In our house, there were years of complaints from the kids that they were deprived of one birthday cake per year because two family members had birthdays on the same day. I only served one birthday cake on that day because obviously a family of four would not be able to eat their way through two of them.

This earth-shattering deprivation was eventually resolved by buying an extra birthday cake once a year on a day the kids thought was worth celebrating – the last day of school.

On the other hand, nobody seemed to care about who sat where in the car. They had their customary sides, but nobody made an issue of it.

Good solution, Marian. Ours had birthdays 1 day apart. We had 2 cakes because we had enough family in town to make that not crazy. But only one family celebration per year.

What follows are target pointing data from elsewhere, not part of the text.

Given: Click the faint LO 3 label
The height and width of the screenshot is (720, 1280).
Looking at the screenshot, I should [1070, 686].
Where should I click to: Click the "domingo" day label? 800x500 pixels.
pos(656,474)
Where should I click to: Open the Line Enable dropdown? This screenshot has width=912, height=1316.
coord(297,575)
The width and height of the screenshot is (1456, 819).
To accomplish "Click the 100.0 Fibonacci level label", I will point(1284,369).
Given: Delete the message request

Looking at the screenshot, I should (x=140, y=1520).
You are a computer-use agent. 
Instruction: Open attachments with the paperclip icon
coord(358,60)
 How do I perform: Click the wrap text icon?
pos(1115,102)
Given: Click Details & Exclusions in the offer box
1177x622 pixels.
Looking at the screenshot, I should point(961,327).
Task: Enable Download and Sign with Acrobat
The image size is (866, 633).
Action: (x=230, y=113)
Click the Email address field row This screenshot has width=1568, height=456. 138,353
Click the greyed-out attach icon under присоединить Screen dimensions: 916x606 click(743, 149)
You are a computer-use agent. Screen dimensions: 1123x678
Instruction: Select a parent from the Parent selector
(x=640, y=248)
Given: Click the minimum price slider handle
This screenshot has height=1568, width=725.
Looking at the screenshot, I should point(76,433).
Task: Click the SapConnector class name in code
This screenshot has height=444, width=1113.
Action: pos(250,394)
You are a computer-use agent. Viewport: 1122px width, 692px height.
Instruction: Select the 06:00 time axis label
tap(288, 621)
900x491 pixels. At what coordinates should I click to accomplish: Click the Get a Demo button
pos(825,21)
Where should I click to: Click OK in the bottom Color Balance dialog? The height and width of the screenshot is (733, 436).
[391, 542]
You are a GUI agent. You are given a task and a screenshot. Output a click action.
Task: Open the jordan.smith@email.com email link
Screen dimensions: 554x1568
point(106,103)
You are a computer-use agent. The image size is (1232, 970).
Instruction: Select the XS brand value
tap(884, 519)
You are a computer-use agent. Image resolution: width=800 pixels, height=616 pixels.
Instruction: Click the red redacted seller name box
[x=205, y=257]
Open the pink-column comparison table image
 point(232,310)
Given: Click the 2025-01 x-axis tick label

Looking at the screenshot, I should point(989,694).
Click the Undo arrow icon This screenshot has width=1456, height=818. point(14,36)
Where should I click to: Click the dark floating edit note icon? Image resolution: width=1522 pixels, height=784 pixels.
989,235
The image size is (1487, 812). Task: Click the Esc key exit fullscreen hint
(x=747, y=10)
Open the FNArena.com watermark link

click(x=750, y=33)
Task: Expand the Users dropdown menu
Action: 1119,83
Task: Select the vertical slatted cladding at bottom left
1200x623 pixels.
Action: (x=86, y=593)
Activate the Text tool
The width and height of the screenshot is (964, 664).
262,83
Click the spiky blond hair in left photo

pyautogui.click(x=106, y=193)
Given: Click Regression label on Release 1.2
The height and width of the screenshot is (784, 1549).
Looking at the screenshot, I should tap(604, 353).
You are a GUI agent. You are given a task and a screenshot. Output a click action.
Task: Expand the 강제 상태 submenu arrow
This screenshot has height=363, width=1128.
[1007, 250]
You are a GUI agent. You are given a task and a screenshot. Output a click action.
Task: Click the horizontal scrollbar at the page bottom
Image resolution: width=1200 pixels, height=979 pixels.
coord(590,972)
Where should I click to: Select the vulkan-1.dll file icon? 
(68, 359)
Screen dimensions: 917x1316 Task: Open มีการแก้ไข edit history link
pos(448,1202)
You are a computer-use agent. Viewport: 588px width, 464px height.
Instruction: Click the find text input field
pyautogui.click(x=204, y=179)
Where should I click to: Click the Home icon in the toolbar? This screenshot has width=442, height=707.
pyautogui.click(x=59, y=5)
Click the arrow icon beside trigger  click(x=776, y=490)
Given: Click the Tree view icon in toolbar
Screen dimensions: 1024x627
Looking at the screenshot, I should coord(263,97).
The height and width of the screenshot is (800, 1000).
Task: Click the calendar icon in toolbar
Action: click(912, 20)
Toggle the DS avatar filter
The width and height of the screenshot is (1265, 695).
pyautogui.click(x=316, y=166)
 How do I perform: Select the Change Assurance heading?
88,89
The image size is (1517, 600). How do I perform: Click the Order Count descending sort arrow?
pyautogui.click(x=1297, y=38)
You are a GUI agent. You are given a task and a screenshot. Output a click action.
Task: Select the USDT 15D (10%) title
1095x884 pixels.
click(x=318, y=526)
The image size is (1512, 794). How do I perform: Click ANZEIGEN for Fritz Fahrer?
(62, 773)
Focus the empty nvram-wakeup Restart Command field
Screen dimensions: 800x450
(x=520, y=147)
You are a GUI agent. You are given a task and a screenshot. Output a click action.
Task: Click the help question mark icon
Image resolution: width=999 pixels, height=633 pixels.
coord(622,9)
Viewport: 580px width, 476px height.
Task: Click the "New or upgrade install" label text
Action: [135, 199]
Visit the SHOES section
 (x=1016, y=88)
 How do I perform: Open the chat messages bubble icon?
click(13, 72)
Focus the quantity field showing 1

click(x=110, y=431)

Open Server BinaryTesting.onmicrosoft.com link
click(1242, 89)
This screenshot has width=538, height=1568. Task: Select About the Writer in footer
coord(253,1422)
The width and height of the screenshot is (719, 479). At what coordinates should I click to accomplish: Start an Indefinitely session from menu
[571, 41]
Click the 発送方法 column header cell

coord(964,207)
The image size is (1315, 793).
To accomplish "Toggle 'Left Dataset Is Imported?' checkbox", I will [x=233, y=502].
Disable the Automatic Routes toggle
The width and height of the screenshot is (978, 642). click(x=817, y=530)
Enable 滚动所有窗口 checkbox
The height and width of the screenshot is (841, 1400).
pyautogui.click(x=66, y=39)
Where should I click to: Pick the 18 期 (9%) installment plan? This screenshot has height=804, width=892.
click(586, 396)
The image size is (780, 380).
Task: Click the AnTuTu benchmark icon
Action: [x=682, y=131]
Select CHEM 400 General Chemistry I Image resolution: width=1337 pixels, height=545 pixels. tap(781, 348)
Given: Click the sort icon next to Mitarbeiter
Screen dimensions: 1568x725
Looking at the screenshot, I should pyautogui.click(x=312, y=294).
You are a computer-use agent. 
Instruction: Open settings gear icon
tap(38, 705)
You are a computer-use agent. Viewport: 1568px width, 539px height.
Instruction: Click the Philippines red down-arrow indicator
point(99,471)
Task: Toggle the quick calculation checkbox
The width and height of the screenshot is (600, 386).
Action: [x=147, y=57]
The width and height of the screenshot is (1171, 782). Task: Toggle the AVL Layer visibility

See, mine never argued about the rotation. It was either an odd day or even. Today, post college, they’re cooperative with each other.

We got a van “while the kids were still young enough to enjoy it,” and it has been a useful vehicle for hauling around stuff for my nonprofit, as well as taking all 4 of us plus my folks when we need to get anywhere. Because we had the van, each kid could have an entire row of seats if they chose and they often wanted to lie down and do this or one kid could have the front passenger seat which reclined while another kid had an entire row. Neither kid had the energy to have any high pitched battles over seating.

Both kids had birthdays in November–5 days apart. We usually just threw one joint party for both of them and everyone was fairly satisfied. S was the only one who ever went to an ER and it was when he was with the scouts so they took him there, he got some stitches and he insisted on going back to join everyone at camp. He got a cut demonstrating the proper way to use a cutting implement and he was going it correctly (it was probably just too big for his small hands).